Epidermal Cell Death in Rice Is Confined to Cells with a Distinct Molecular Identity and Is Mediated by Ethylene and H2O2 through an Autoamplified Signal Pathway

Rice (Oryza sativa) forms adventitious root primordia at stem nodes during normal development. Root emergence is preceded by ethylene-induced, H2O2-mediated local death of epidermal cells. Exogenous H2O2 or enhancement of endogenous H2O2 promoted epidermal cell death in a dose-dependent manner. Inhibition of NADPH oxidase lowered ethylene-induced cell death rates. Inhibition of ethylene perception by 1-methylcyclopropene did not abolish H2O2-induced cell death, indicating that H2O2 acts downstream of ethylene. Microarray studies of epidermal cells that undergo cell death identified 61 genes coregulated by the ethylene-releasing compound ethephon and by H2O2, supporting a joint signaling pathway.
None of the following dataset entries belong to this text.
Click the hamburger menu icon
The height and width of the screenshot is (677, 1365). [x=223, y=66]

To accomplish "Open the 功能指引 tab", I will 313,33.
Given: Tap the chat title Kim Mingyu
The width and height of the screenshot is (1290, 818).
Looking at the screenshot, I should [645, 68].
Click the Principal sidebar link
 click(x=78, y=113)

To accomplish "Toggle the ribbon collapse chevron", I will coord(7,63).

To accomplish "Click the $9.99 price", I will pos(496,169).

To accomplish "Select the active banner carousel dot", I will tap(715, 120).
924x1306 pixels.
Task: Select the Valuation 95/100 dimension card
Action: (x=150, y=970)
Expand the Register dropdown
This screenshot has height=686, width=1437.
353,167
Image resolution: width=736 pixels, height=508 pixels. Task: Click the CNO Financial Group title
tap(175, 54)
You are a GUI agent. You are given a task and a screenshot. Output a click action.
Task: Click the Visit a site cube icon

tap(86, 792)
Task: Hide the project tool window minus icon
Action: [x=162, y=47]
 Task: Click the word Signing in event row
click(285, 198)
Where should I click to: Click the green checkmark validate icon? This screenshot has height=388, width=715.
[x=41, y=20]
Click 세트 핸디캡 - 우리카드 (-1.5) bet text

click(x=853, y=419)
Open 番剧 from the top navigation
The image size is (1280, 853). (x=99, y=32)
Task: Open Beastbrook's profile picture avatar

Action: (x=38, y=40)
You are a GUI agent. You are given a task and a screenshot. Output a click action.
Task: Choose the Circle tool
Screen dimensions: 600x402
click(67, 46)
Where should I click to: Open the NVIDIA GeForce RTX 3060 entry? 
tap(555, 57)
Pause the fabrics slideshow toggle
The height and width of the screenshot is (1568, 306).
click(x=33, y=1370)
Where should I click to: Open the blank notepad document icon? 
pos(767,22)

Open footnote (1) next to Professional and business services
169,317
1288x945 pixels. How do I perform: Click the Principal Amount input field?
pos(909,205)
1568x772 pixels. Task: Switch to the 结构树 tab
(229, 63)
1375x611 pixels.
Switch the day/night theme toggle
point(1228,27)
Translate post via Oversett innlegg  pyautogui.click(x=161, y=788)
Regulation of the ethylene biosynthetic genes 1-Aminocyclopropane-1-Carboxylate Oxidase1 and Ethylene Overproducer-Like1 and downregulation of Metallothionein2b (MT2b), which encodes a reactive oxygen scavenger, indicated mutual enhancement of ethylene and H2O2 signaling. Analysis of MT2b knockdown mutants showed that cell death rates were inversely related to MT2b transcript abundance. Epidermal cells above adventitious roots have a morphological and molecular identity distinct from other epidermal cells. Pro-death signals regulated several transcription factor genes with a proposed function in cell type specification. It is hypothesized that induction of cell death is dependent on epidermal cell identity.